Previous thread: [PATCH 1/1] khubd -- switch USB product/manufacturer/serial handling to RCU by Andy Whitcroft on Monday, June 14, 2010 - 4:15 am. (3 messages)

Next thread: [PATCH 0/12] Avoid overflowing of stack during page reclaim V2 by Mel Gorman on Monday, June 14, 2010 - 4:17 am. (73 messages)
From: Mel Gorman
Date: Monday, June 14, 2010 - 4:17 am

When memory is under enough pressure, a process may enter direct
reclaim to free pages in the same manner kswapd does. If a dirty page is
encountered during the scan, this page is written to backing storage using
mapping->writepage. This can result in very deep call stacks, particularly
if the target storage or filesystem are complex. It has already been observed
on XFS that the stack overflows but the problem is not XFS-specific.

This patch prevents direct reclaim writing back pages by not setting
may_writepage in scan_control. Instead, dirty pages are placed back on the
LRU lists for either background writing by the BDI threads or kswapd. If
in direct lumpy reclaim and dirty pages are encountered, the process will
kick the background flushter threads before trying again.

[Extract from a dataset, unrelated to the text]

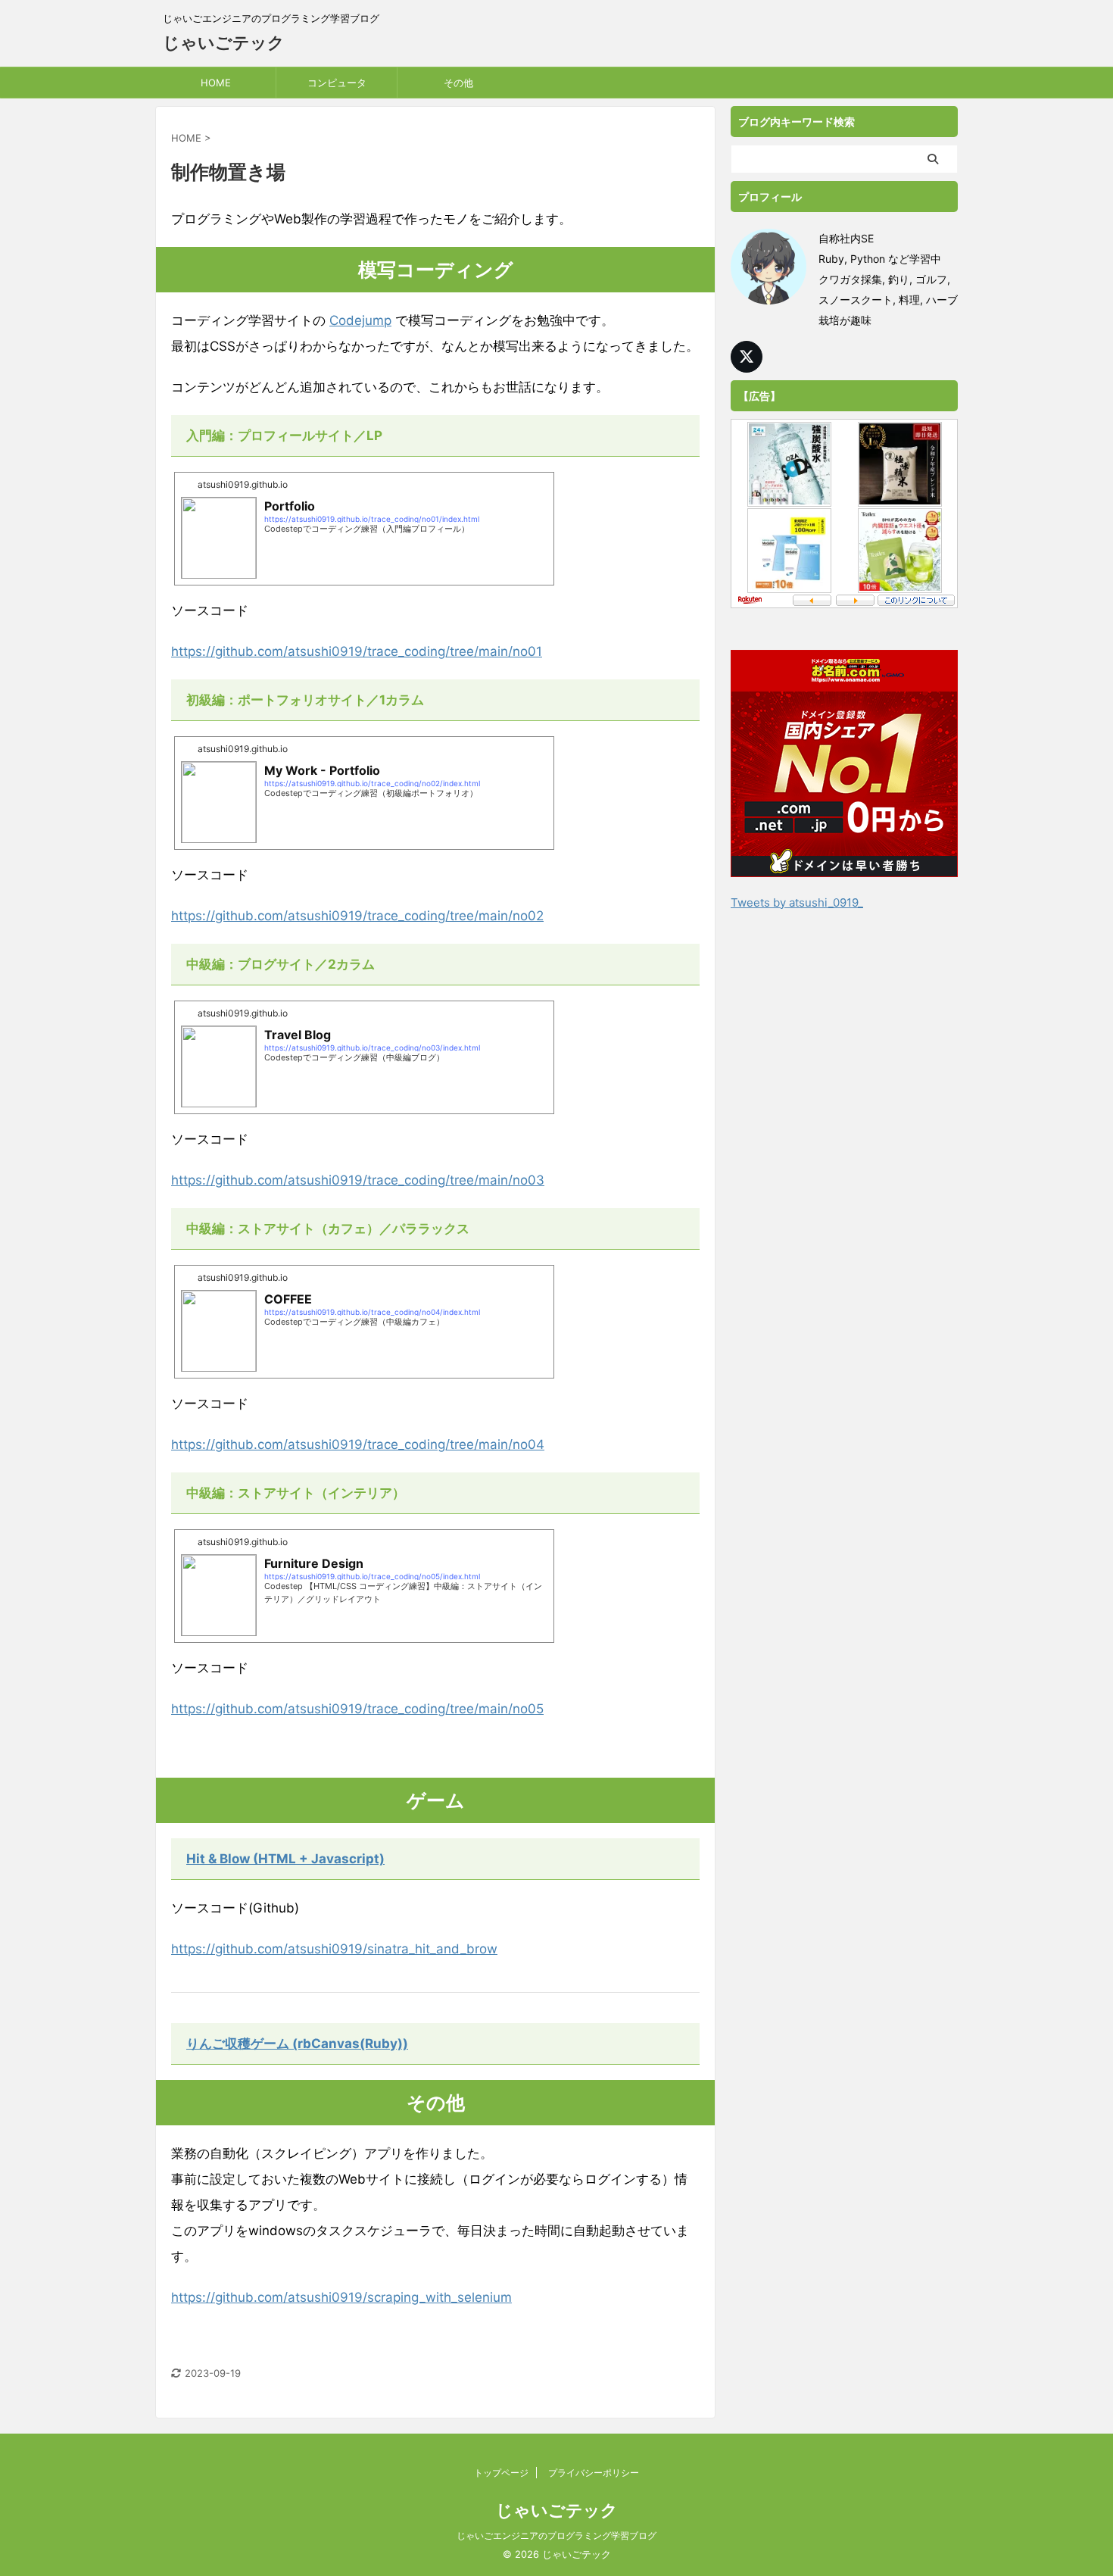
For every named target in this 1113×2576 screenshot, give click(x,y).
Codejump (360, 320)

Memory control groups do not have a kswapd-like thread nor do pages get
direct reclaimed from the page allocator. Instead, memory control group
pages are reclaimed when the quota is being exceeded or the group is being
shrunk. As it is not expected that the entry points into page reclaim are
deep call chains memcg is still allowed to writeback dirty pages.

Signed-off-by: Mel Gorman <mel@csn.ul.ie>
---
 mm/vmscan.c |   76 ++++++++++++++++++++++++++++++++++++++++++++--------------
 1 files changed, 57 insertions(+), 19 deletions(-)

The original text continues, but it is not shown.